Para o desembargador, é possível acelerar a Justiça com investimento em gestão. “O magistrado que é um bom gestor, possivelmente será um excelente Juiz. Nem sempre o aumento de quadros é a solução. A experiência tem demonstrado que mais da mesma coisa nem sempre tem trazido bons resultados. A palavra de ordem é a criatividade”, afirmou Fernandes.
O desembargador disse que continuará defendendo a ampliação da carga horária e redução do quantitativo de férias no âmbito do Judiciário. “Uma féria, somada aos recessos forenses, já seria de bom tamanho para bem aquinhoar o merecido descanso. A sociedade não mais aceita o juiz de meio expediente. A minha proposta, vencida, de elevação do expediente forense de 6 para 8 horas, continuarei lutando por ela”, disse ele.

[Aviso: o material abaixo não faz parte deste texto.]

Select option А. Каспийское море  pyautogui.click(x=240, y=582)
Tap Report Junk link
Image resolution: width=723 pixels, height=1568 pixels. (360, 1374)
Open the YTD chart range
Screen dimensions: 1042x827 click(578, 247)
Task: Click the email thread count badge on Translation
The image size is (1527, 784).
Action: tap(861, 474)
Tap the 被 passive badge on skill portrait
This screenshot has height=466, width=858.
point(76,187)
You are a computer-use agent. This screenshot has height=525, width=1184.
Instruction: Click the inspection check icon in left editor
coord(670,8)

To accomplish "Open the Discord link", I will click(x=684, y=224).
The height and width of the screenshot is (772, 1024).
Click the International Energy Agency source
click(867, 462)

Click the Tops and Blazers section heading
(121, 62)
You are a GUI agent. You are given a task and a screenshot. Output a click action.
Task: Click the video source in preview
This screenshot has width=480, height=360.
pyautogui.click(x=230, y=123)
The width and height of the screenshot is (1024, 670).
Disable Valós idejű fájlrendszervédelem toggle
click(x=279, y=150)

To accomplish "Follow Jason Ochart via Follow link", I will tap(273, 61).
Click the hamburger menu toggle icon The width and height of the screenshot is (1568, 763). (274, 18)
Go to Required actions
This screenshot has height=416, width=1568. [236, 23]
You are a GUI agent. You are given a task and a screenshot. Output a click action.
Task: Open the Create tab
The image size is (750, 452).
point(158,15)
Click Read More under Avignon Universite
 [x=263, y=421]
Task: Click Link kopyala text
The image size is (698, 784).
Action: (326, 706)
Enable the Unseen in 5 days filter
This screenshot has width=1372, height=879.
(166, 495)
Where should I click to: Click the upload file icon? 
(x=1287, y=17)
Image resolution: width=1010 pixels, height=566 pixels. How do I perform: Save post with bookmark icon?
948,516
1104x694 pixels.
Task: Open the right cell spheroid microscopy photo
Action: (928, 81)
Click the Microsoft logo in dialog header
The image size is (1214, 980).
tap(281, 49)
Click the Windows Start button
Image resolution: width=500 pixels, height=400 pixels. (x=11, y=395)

Sobre o Conselho Nacional de Justiça, o novo presidente do TJ-PE afirmou sempre “aplaudir a criação do CNJ”, já que muita coisa mudou com a sua instalação. “No entanto, não posso deixar de externar a minha perplexidade para as iniciativas que tolhem o gerenciamento dos tribunais. A autonomia financeira e administrativa dos Tribunais é preceito constitucional”, defendeu o desembargador.